I’ve made a lot of progress since my last post. Since then, I’ve chosen the Java Virtual Machine as the target platform for Imp. I’m not that interested in the memory management or virtual machine components of language design, and given that the JVM is very quick (thanks JIT!) it seems like a good choice. Also, I used ANTLR to generate the parser, and ANTLR is written in Java, so it follows that I’ll write the first version of Imp in Java.

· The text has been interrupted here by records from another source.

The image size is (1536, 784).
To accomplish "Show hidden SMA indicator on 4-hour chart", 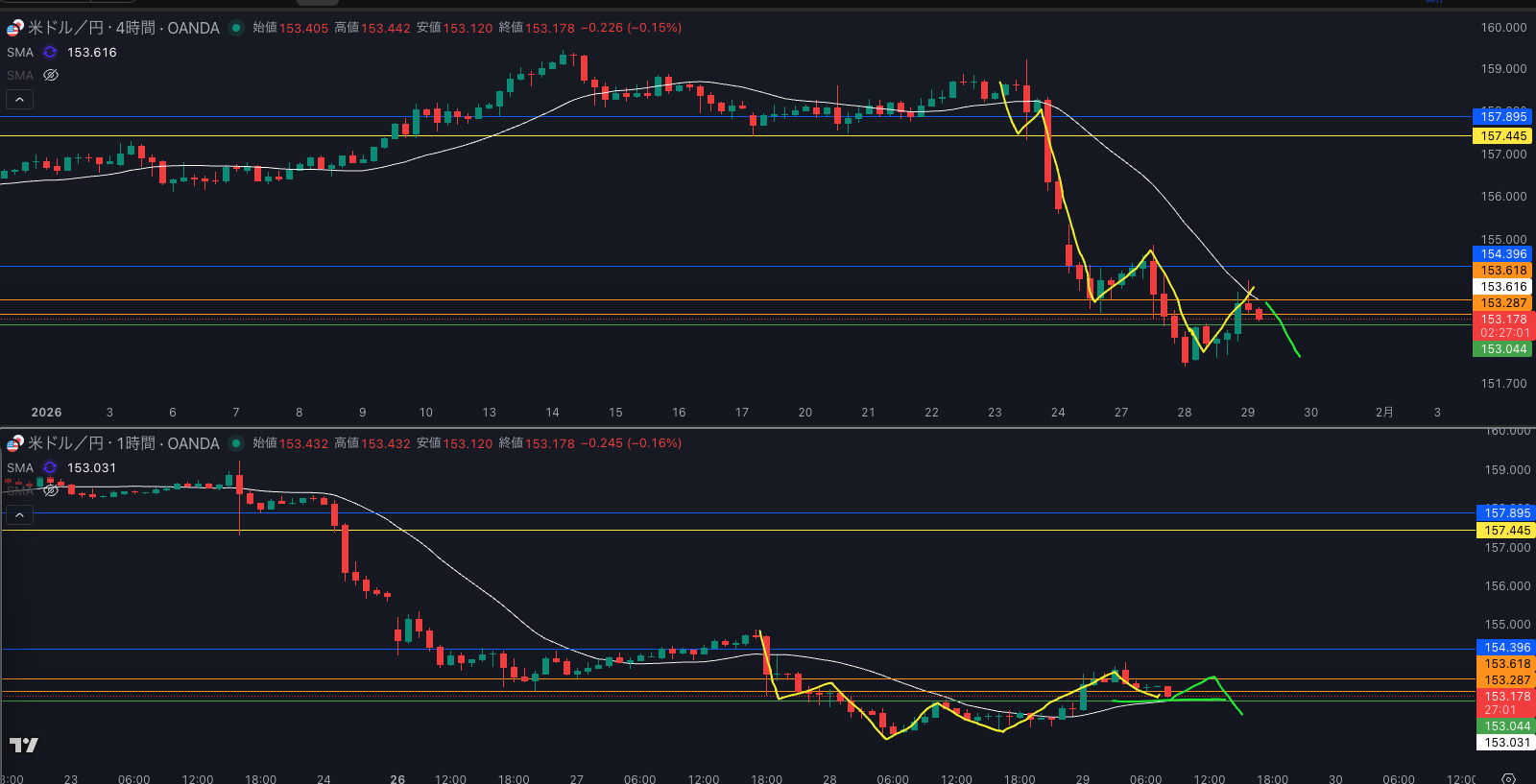I will pyautogui.click(x=51, y=75).
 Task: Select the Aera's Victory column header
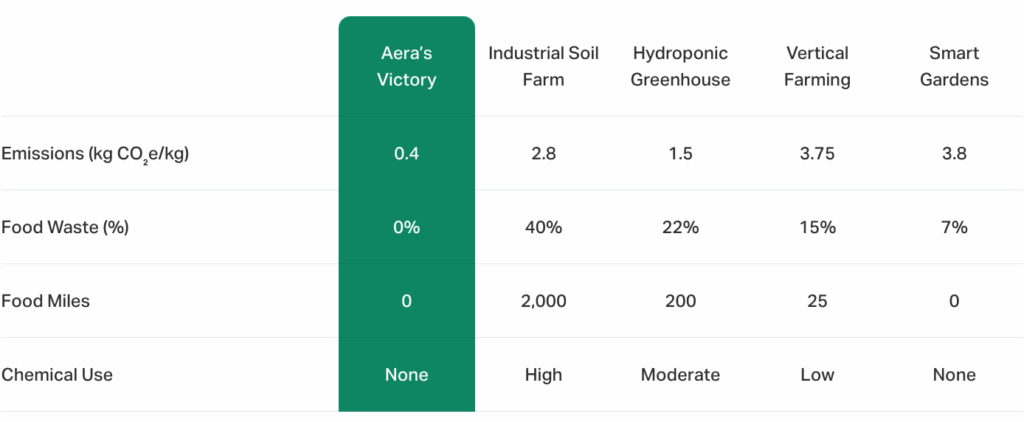[x=406, y=66]
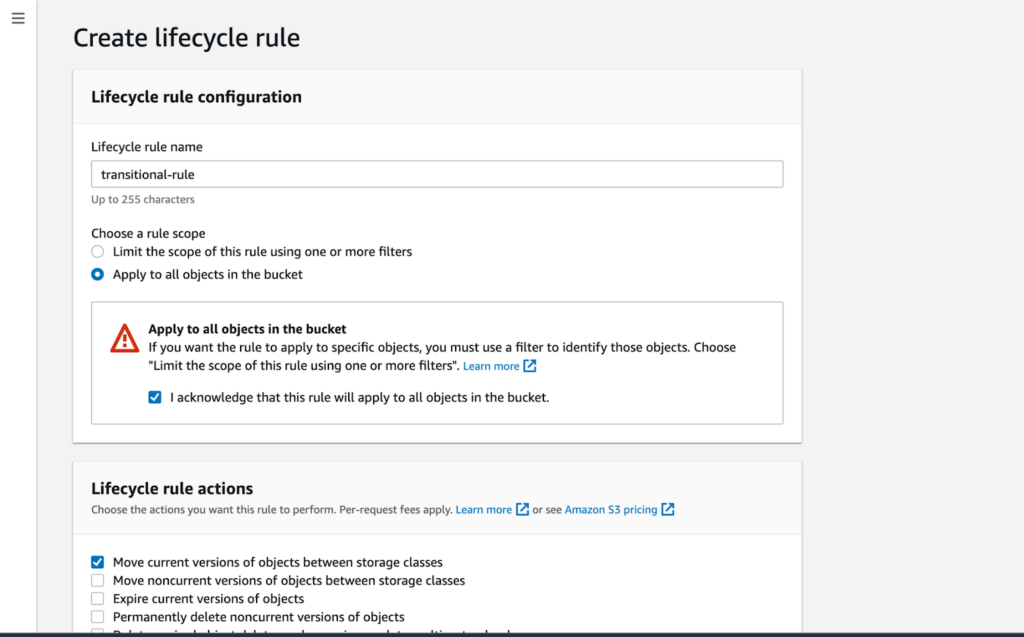The width and height of the screenshot is (1024, 637).
Task: Check Expire current versions of objects
Action: click(97, 598)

The current version of the Imp compiler is live on Github. Most recent commit at time of writing 76c703e5cd11a0c04fd5c103e94192c520b05b91.
Inspiration
The initial boilerplate code for the Imp compiler is inspired heavily by the Creating JVM language series of blog posts by Jakub Dziworski. Imp is far different than Jakub’s Enkel, but his examples on how to use ANTLR’s generated parsing code are the best I’ve found.
Concepts
I’ve made some key decisions about the semantics of this implementation while developing the compiler. The aspects below have been (mostly) implemented.
Classes
Each Imp file a programmer may write is split into several class files at compile time. As there is no main
entry point in an Imp file, the first statement in the file runs first. To accomplish this, each top level statement that is not a class declaration is added to a separate class. Functions declared in this outer scope are compiled to static methods in said class. Class declarations will be compiled to a separate file.
Types
So far, only primitive types have been implemented. Each Imp primitive type is mapped to a JVM primitive type.
int
andbool
compile to Java integers.float
compiles to a Java float.double
compiles to a Java double.string
compiles to ajava.lang.String
object.
Variables
Reference variables in a similar model to Java have been implemented. A variable may be passed to a function or assigned a new result. The immutability model of Imp has yet to be implemented. Soon, variables not declared as mutable will not support modification after initialization.
Parsing the AST
From the ANTLR base classes I use the Visitor pattern to “visit” each node in the parse tree.
Bytecode generation
The ASM framework is a tool to generate and manipulate JVM bytecode. I’m using ASM to dynamically generate class files from the ANTLR parse tree.
Turing completeness
With this progress, Imp is now turing complete. I can compile simple code like the following example, and see the expected output.
function sum(x int, y int) int {
return x + y
}
val expected = 8
val actual = sum(3, 50)
if expected == actual {
log("equal")
} else {
log("not equal")
}
Loops and nested loops also compile.
loop val i=0; i<10; i=i+1 {
if i==4 {
log("b")
}
log("aaa")
}
These are trivial examples, but the foundations are in place for compilation to bytecode of the entire Imp language.